Para relawan baru menemukan puing-puing dari sebagian barang-barang yang diduga milik penumpang Lion Air. Pesawat tersebut baru terbang 800 jam, termasuk jenis baru dan tercanggih di kelasnya, Boeing 737 MAX 8. Pesawat mengangkut 189 penumpang, termasuk awak.
Lion JT610 diterbangkan pilot senior Bhavye Suneja dengan enam ribu jam terbang. Prosedur air traffic control (ATC) sejak lepas landas juga normal. Hanya beberapa menit setelah lepas landas, pilot minta return to base (kembali ke Soekarno Hatta). Namun karena kejauhan, pilot juga sempat minta mendarat di Halim Perdanakusuma. Namun, tak berapa lama kemudian hilang dari radar. Boeing 737 MAX 8 didesain sebagai pesawat paling efisien bahan bakar daripada generasi sebelumnya B373 NG.

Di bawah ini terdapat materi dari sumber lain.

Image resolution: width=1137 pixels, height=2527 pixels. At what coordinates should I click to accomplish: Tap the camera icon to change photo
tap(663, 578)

Pertanyaan yang terus melingkupi kejatuhan Lion JT-610 ini, antara lain, adakah unsur kecerobohan dari entah siapa pun yang ceroboh atas kejadian ini? Sebab malam menjelang jatuh, pesawat ini sudah bermasalah di Bali. Pesawat harus berangkat dari Ngurah Rai Denpasar menuju Soekarno Hatta (Minggu, 28/10). Dari cerita yang dikumpulkan, tampak bahwa di Bali pun, pesawat sudah “mengkhawatirkan” karena beberapa langkah yang penuh tanda tanya.

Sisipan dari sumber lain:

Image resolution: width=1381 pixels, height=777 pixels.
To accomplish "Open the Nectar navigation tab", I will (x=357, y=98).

Di antaranya, pesawat delay, walau ini sudah biasa, mestinya terbang dari Ngurah Rai pukul 18.15 WITA (Minggu (28/10). Tapi, pesawat baru datang pukul 19.30 WITA. Penumpang diminta naik pesawat. Tetapi 30 menit kemudian pendingin udara harus diperbaiki. Beberapa waktu kemudian pesawat bergerak. Namun baru beberapa meter bergerak, pesawat tiba-tiba berhenti. Sempat dicek oleh awak kabin. Pesawat lalu kembali ke apron. Setelah di dalam pesawat selama 30 menit, para penumpang kembali keluar karena di dalam sangat panas.
Saat akhirnya lepas landas, diceritakan pula, ada yang tidak beres. Mesinnya seperti mati, nyala, mati, nyala. Yang menjelaskan pesawat dalam kondisi tidak wajar adalah ungkapan pilot William Martinus yang mengatakan pesawat dengan nomor penerbangan JT 043 itu harusnya kembali ke Ngurah Rai, tetapi dia nekat lanjut ke Soekarno Hatta. Untung saja pesawat mendarat dengan selamat di Cengkareng.

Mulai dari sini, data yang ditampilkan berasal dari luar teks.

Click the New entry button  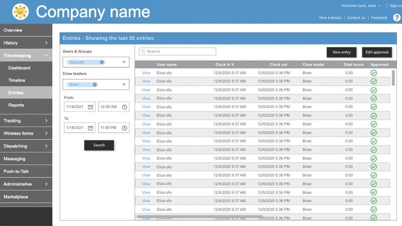[x=342, y=52]
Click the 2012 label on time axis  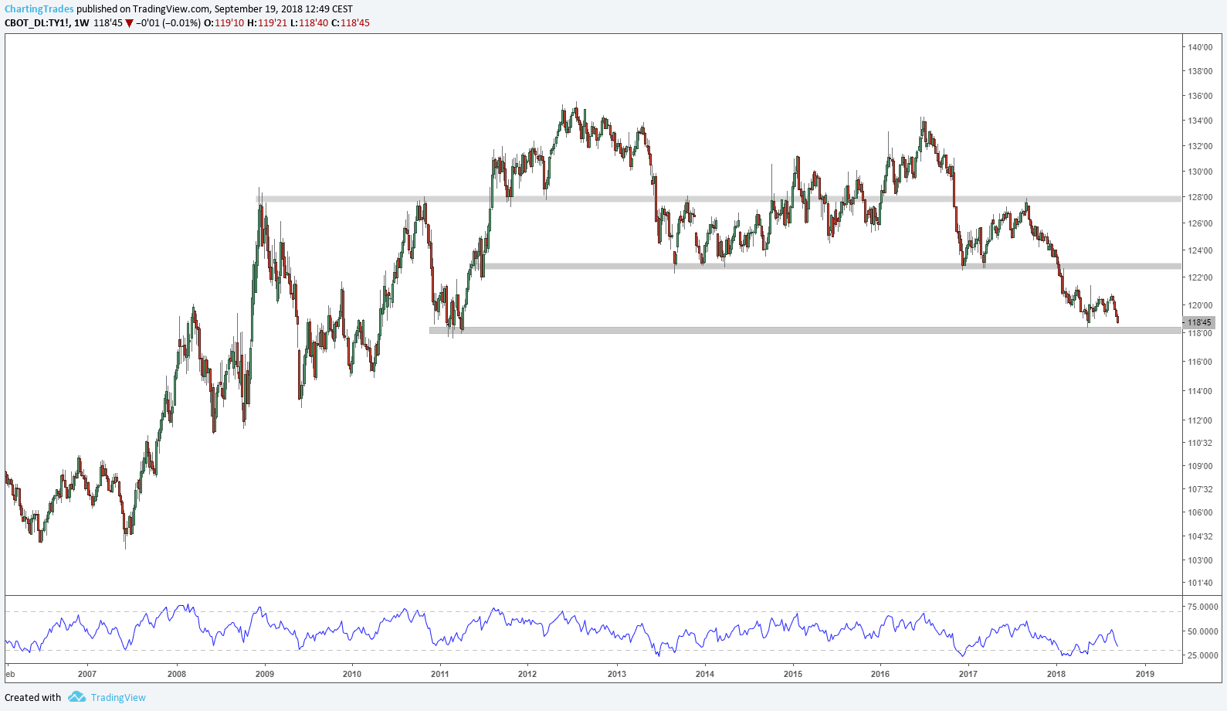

Kondisi yang sudah begitu “genting” di Bali, mengapa juga tetap terbang ke Jakarta, untung saja selamat. Tapi mengapa juga masih terbang pada pagi hari. Adakah pihak-pihak yang ceroboh dalam kasus ini? Tentu persoalannya tidak sederhana karena pesawat di Bali saja sudah “maju mundur” seperti itu. Harusnya, kalau mementingkan keselamatan, tidak mudah memutuskan untuk menerbangkan pesawat tersebut.
Ya, manajemen mengatakan semua tidak masalah menjelang Lion JT 610 terbang ke Pangkalpindang. Pesawat dikatakan laik terbang. Presiden Lion Air Group, Edward Sirait, mengakui, penerbangan dari Denpasar dilaporkan mengalami kendala teknis. Namun, dia mengeklaim masalah teknis sudah ditangani teknisi dari pabrik pesawat.
Bisa diduga, perbaikannya tidak sempurna, karena baru beberapa menit terbang pada pagi harinya, pilot langsung minta kembali ke Bandara Soekarno Hatta (RTB) dan akhirnya jatuh di laut Karawang. Semoga cepat ditemukan badan pesawat dan kotak hitam agar masalahnya segera terungkap.